** Problem to work on **
Put this sentence from the Lent reflection into Spanish: "The claim of spring on our bones doesn't always wait for Easter."

** Page extract **
Some days I feel like I’m still digging my way out of an ice-drifted driveway and already my heart is wondering when the journey will be over. (“Are we there yet?”)

Other days it seems right that our word “Lent” is derived from the Old English word meaning “springtime.” Spring fever is in my blood and I’m not just walking toward the cross but running toward resurrection.

Spring calls us to be part of her, draws us into her so we shake the rugs and clean the closets and run outside to feel the sun’s face turned toward us, warm and overflowing with blessing. Spring insists that we join in with our whole bodies. She doesn’t just call, she puts out a hand, two hands, smelling of fresh-turned earth and daffodils, and tugs so we ache to dig in the earth or wish we had a child’s small hand in ours so we could skip down the road without anyone looking at us funny.

The claim of spring on our bones doesn’t always wait for Easter. It can stir even on the way to the cross. I watch Jesus step firmly towards His death, eyes on His bride. A woman kneels and anoints Jesus for burial, their dance tugging her to bend and wipe His feet with her hair. Jesus Himself stoops and lifts the feet of his disciples and washes them clean.

 “All of these bodily postures were postures of risk. They were postures that relinquished the control of a planned response; they were authentic responses to the Spirit working and moving physically in their midst. These physical postures of response reveal a wild God, one who breaks boundaries, etiquette, and our preconceived ideas of responding.” (Celeste Snowber Schroeder, Embodied Prayer, 133)

The sign in my bathroom declares, “I get up. I walk. I fall down. Meanwhile, I keep dancing” (Hillel). It’s a reminder to this girl who clings to control: the point is not perfection but surrender and wholeness and Him.

I can’t help but grin as I remember this eighty-eight year old bopping her way down the front steps of her house. There are a host of ways to dance and mine won’t look like hers but this I know: I am body as well as soul and learning to let my body be part of my worship is one more step in surrendering my whole self to this wild and passionate Lord of the dance as He leads me out to wash feet, out through the cross and on toward resurrection.

** Dataset entries **

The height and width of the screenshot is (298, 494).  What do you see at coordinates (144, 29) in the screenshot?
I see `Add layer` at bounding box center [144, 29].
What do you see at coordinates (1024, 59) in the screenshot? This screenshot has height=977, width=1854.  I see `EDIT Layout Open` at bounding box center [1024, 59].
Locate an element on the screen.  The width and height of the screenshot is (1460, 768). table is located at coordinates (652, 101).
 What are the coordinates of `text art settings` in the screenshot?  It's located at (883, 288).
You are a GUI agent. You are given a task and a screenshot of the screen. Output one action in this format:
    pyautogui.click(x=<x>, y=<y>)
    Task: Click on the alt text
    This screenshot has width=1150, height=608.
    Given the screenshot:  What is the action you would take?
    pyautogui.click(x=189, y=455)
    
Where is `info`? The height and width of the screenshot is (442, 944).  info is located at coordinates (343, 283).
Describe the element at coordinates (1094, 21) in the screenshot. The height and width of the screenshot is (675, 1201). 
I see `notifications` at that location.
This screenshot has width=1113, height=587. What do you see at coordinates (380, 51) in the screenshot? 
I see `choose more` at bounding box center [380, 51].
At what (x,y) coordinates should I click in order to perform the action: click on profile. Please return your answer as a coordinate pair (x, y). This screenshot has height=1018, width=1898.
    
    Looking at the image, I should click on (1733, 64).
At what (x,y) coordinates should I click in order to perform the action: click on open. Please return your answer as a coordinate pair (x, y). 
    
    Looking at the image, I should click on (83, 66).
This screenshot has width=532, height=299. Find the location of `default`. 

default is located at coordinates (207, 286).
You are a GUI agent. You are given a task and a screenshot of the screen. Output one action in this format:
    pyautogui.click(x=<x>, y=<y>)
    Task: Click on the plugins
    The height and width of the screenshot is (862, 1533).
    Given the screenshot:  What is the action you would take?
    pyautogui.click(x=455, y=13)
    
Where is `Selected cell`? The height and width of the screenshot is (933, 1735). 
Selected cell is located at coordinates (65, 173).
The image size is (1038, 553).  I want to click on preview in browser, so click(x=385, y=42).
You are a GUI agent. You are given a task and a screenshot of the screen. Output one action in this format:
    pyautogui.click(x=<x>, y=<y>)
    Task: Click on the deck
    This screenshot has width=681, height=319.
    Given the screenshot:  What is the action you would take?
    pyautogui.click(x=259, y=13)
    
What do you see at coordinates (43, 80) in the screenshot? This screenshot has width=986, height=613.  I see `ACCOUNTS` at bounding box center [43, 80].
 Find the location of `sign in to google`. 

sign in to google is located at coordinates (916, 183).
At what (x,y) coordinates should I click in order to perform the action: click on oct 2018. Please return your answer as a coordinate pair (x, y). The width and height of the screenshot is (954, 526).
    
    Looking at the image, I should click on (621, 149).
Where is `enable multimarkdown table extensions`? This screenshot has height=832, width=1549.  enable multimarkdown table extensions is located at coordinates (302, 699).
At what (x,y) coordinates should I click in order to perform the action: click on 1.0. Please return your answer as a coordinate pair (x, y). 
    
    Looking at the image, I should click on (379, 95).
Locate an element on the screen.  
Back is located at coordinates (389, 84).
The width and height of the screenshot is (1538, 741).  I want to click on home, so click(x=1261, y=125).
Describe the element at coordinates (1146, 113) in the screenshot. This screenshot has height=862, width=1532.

** Output for this exercise **
El reclamo de la primavera sobre nuestros huesos no siempre espera a la Pascua.